#### Data records ####

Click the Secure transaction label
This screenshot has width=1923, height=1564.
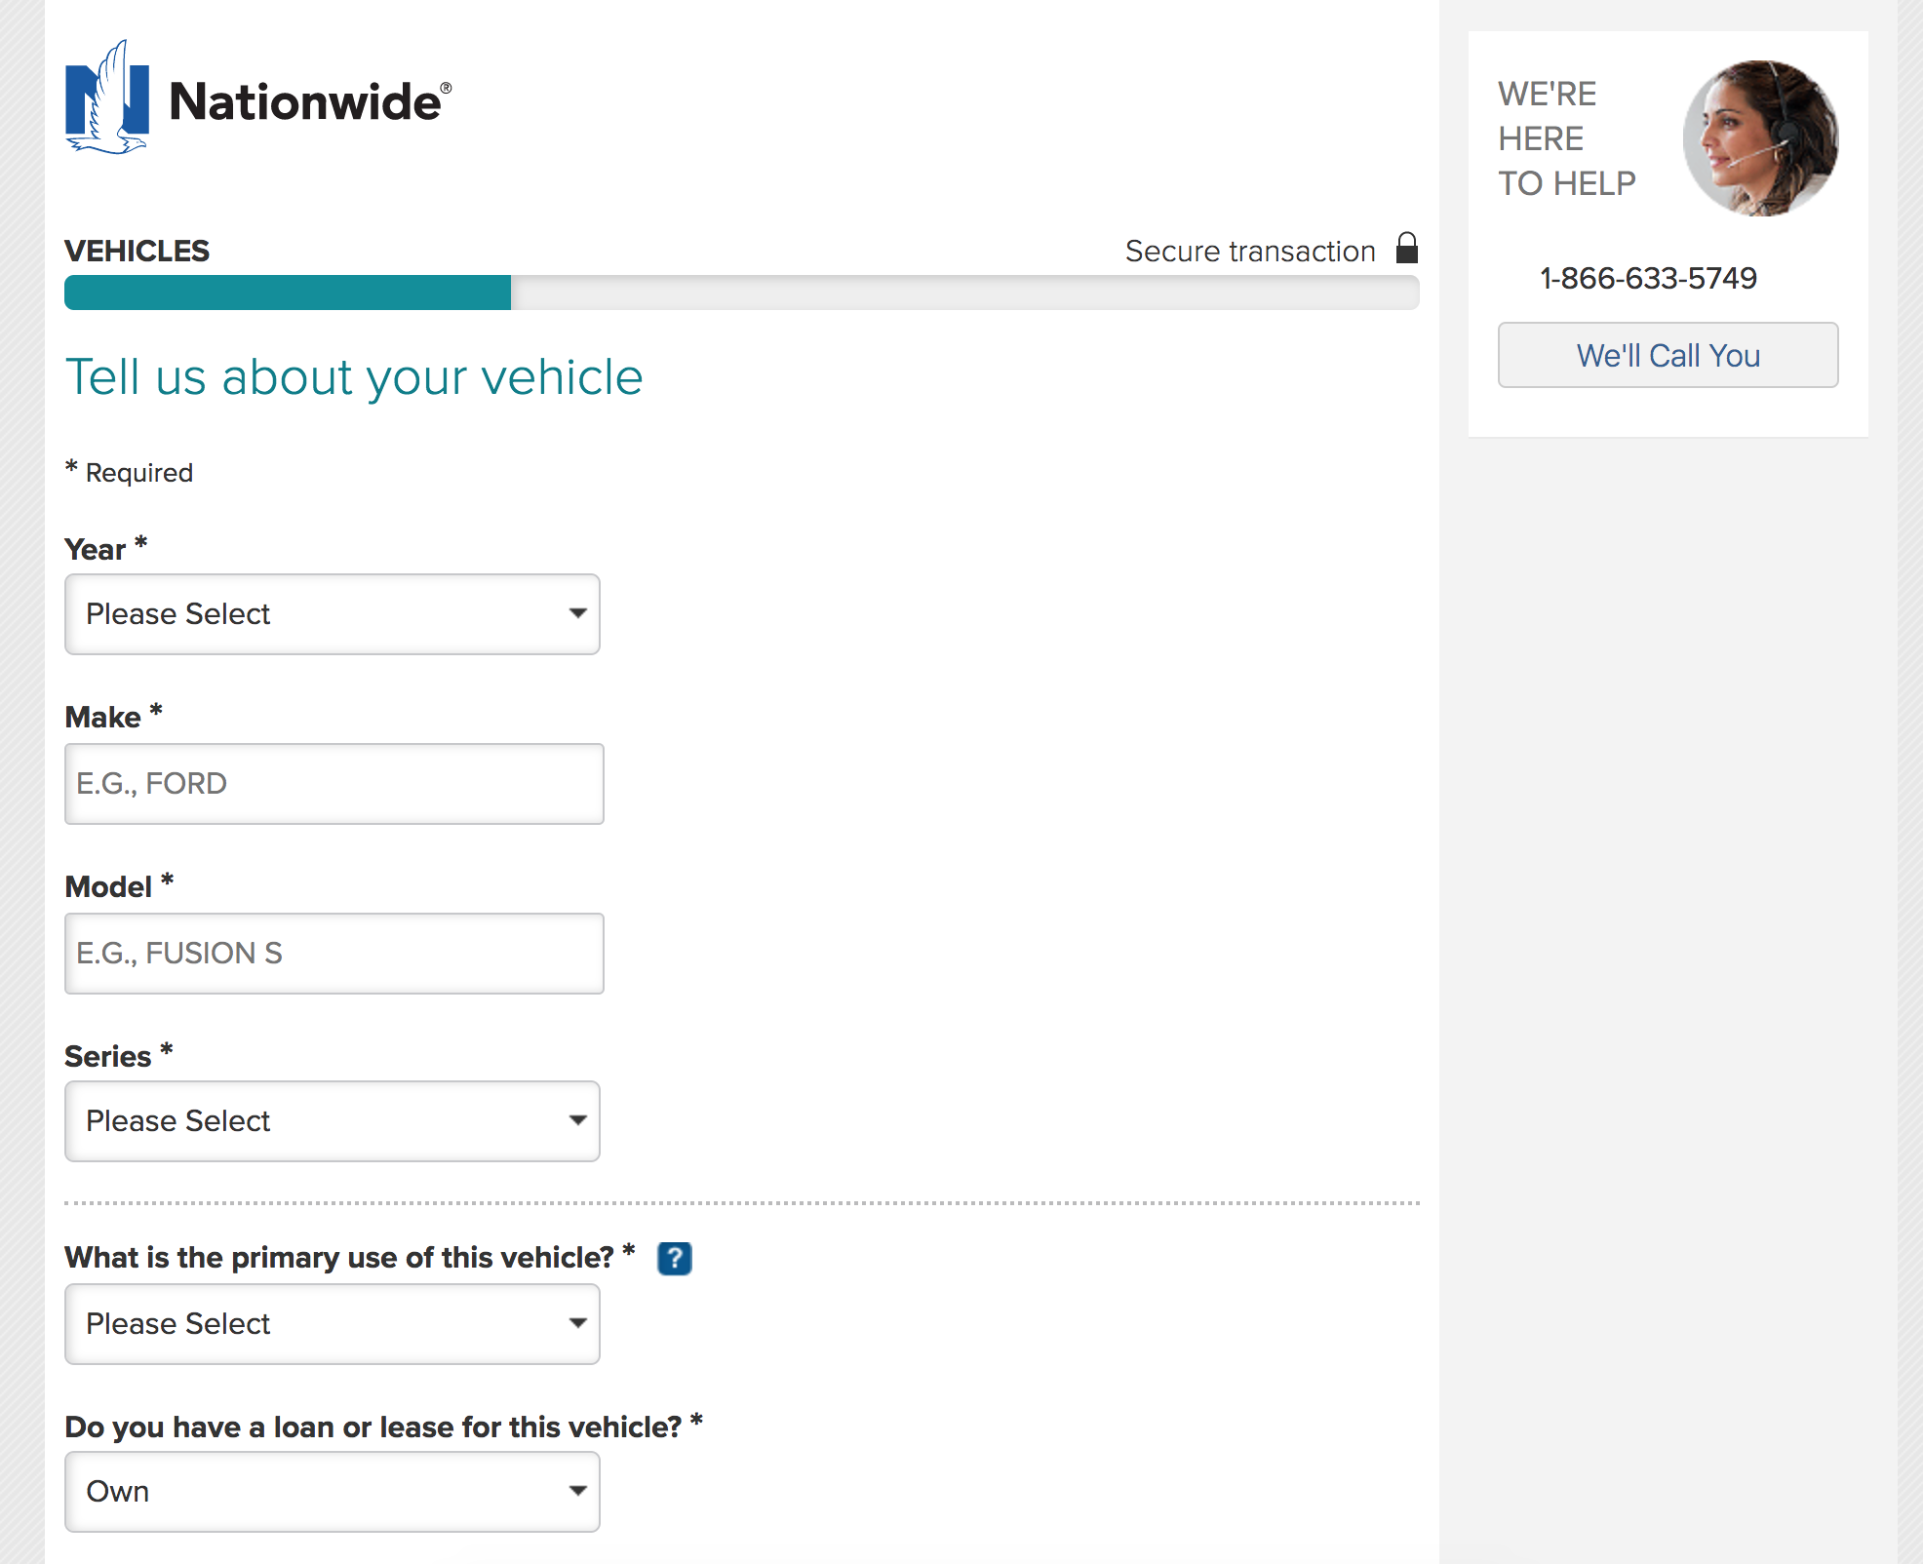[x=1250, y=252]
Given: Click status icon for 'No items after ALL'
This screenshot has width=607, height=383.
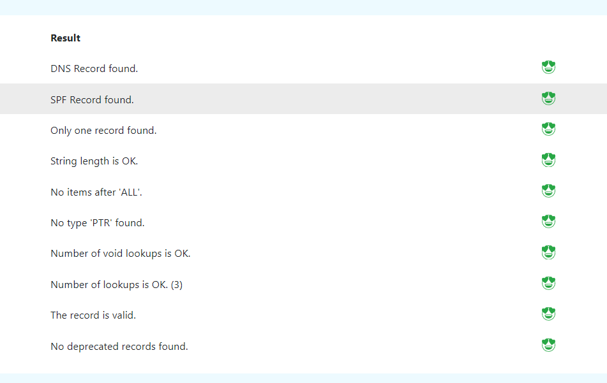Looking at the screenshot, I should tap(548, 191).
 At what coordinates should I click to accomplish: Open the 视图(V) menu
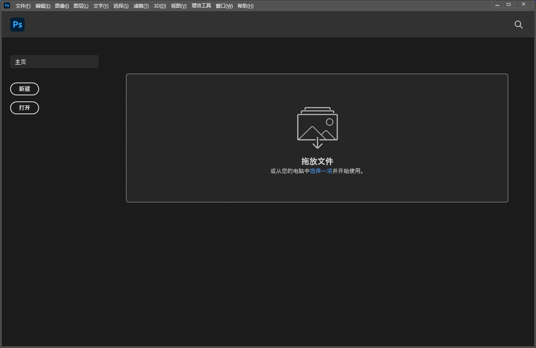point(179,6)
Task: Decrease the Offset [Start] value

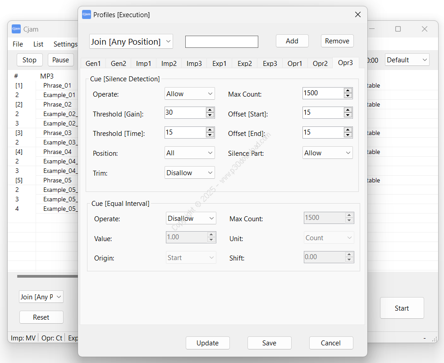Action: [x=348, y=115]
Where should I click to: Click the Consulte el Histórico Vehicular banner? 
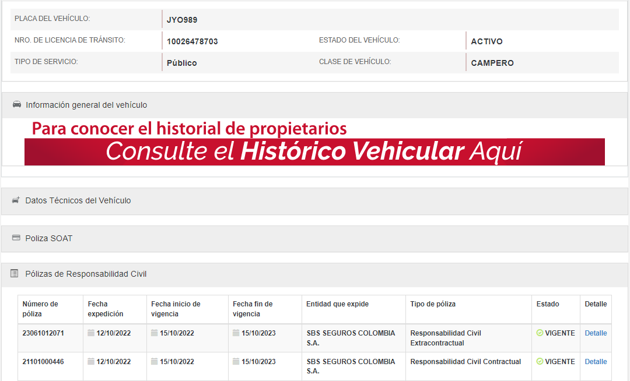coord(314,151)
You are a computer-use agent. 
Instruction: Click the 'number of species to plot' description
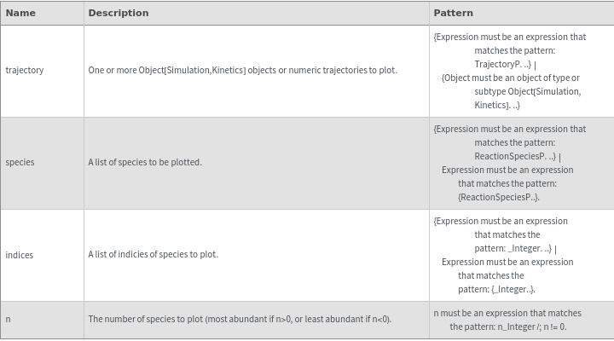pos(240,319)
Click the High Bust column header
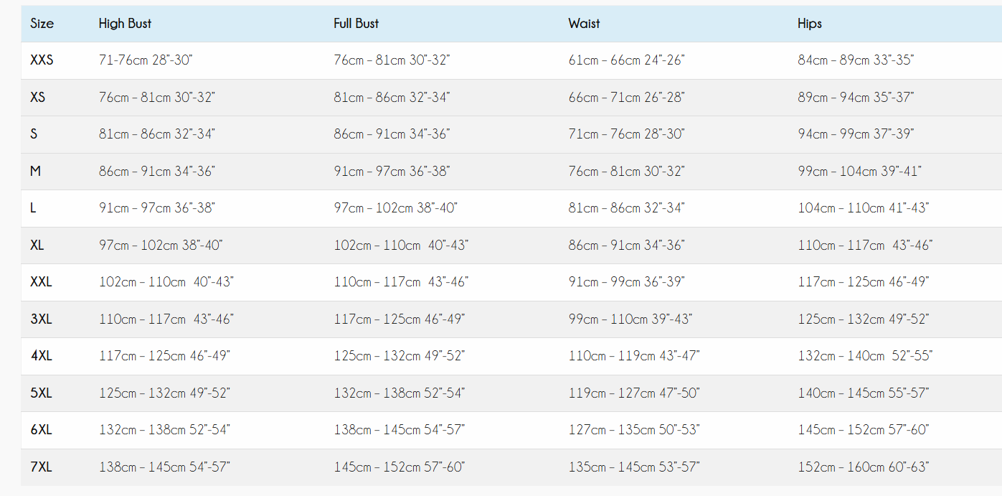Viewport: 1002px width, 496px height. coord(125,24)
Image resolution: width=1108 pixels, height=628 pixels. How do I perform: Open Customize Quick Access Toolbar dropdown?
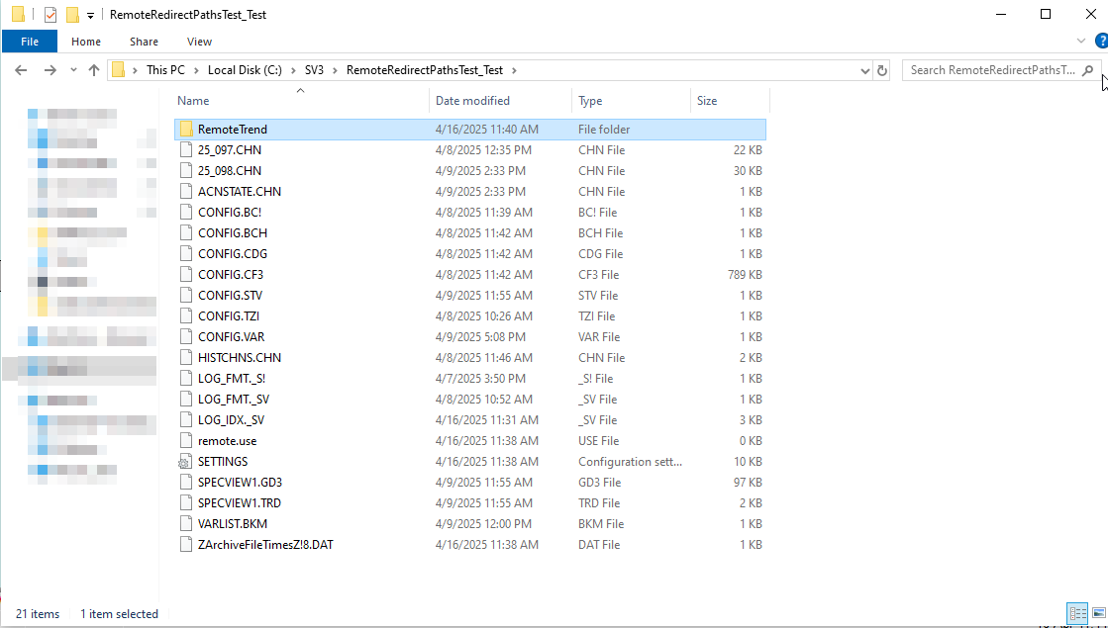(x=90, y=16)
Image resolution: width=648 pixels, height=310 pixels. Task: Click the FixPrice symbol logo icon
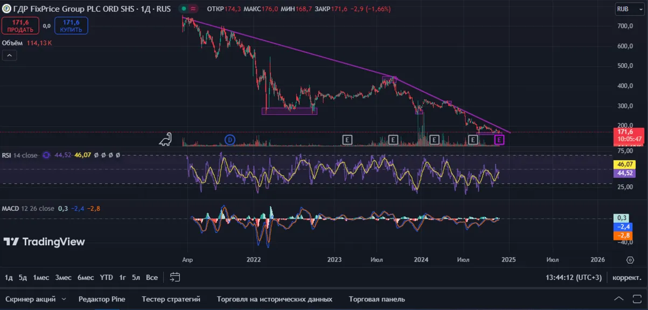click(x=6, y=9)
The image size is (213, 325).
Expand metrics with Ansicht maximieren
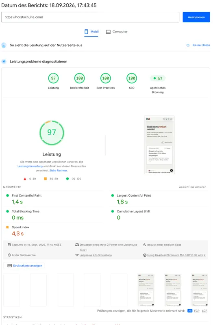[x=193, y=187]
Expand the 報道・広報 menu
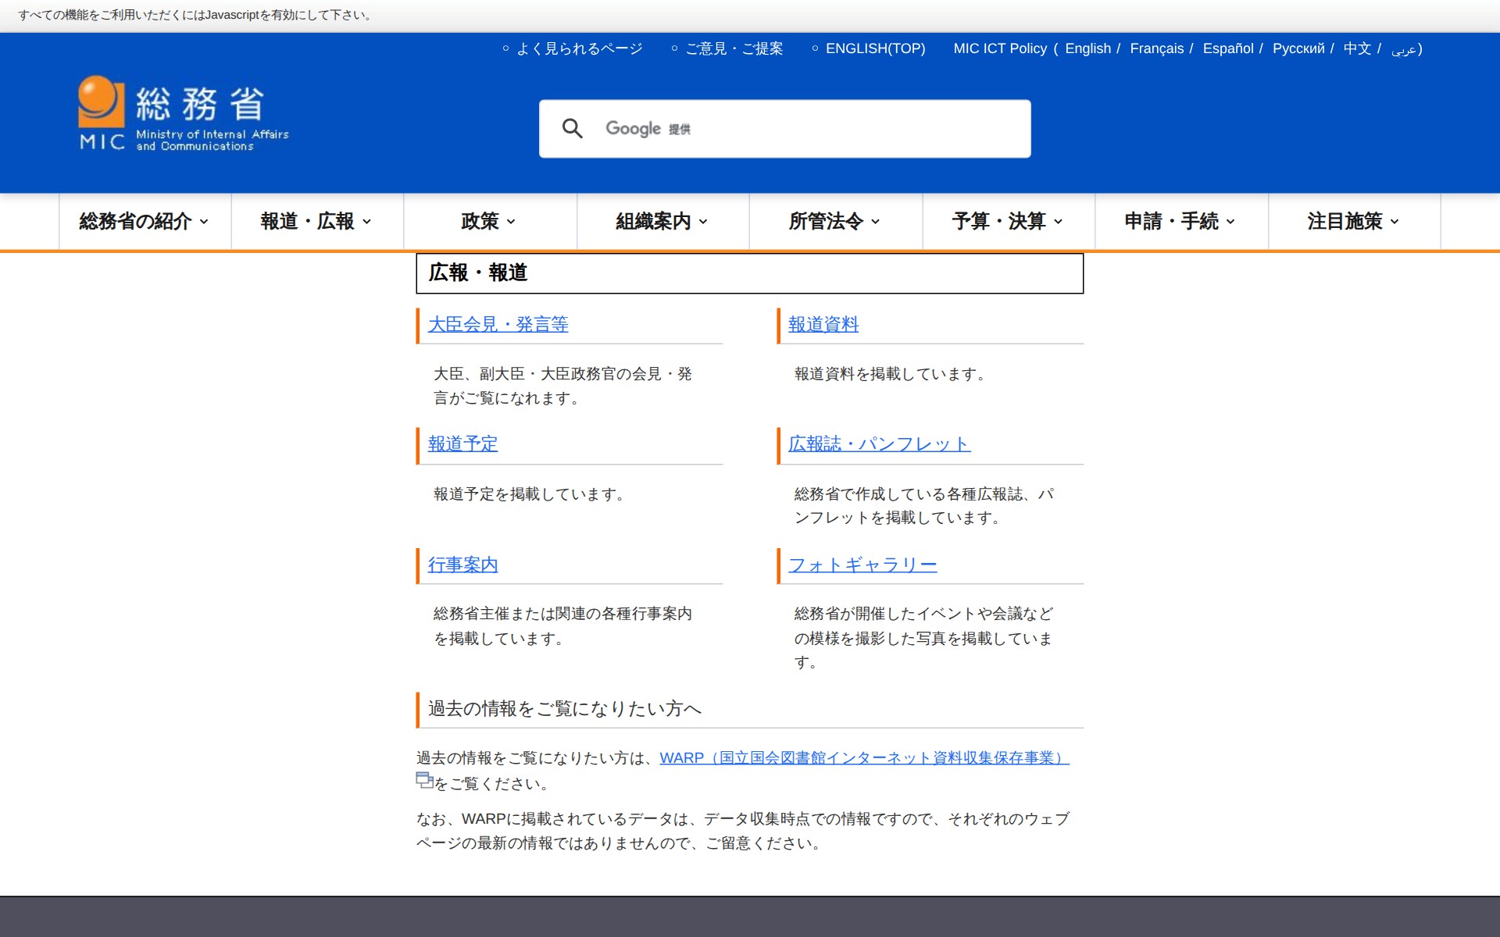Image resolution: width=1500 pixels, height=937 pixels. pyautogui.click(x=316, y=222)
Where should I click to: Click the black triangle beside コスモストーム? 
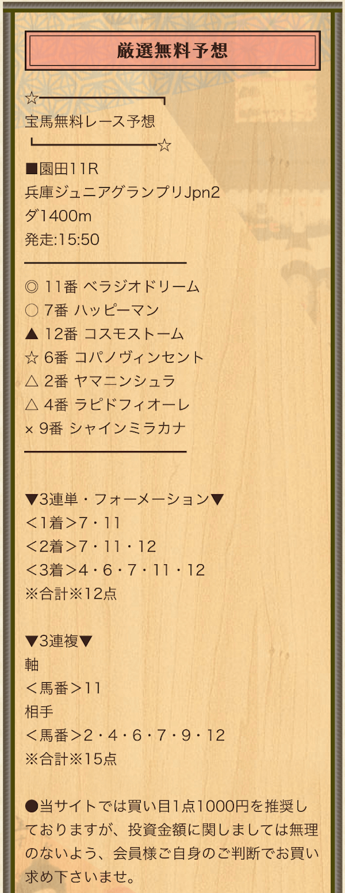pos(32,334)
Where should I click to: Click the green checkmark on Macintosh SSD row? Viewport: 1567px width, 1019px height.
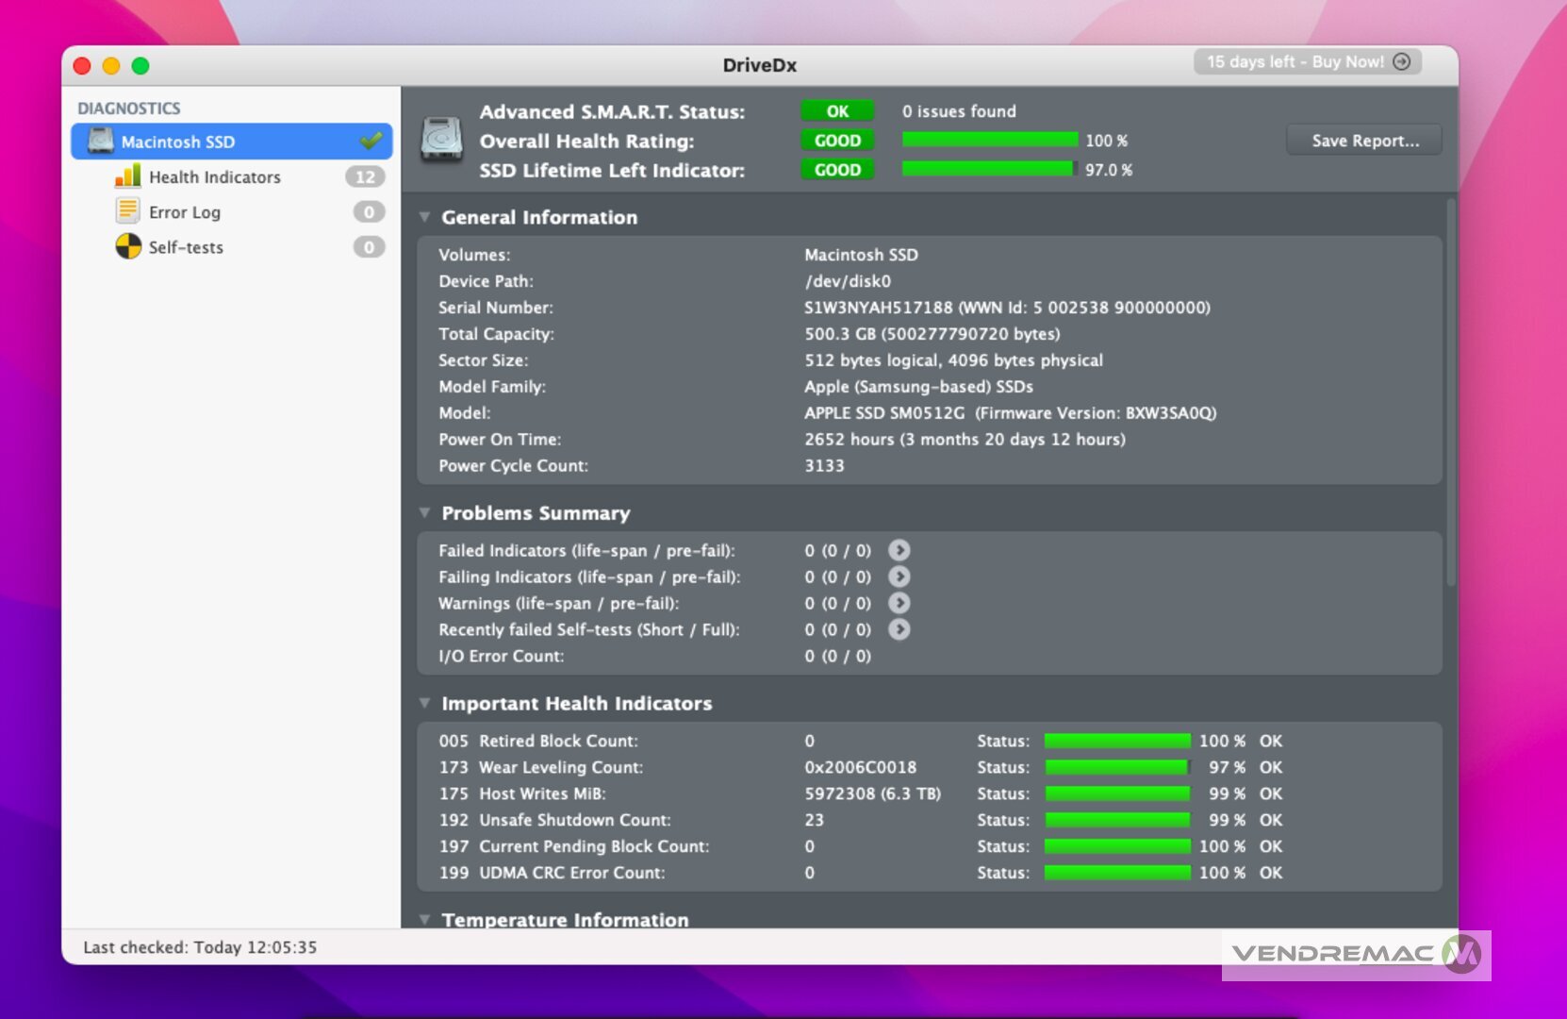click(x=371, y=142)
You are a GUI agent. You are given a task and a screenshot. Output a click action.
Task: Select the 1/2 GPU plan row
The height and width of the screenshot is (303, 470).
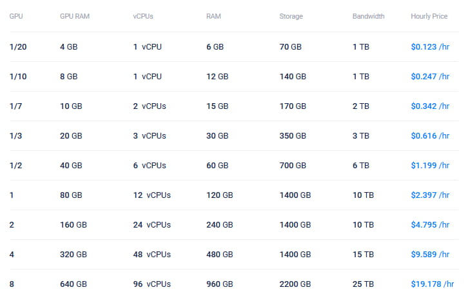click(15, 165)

####

_Stated exercise_
Count the lines of the records that contain the word "This", and give only the number.

_Result of the task_
2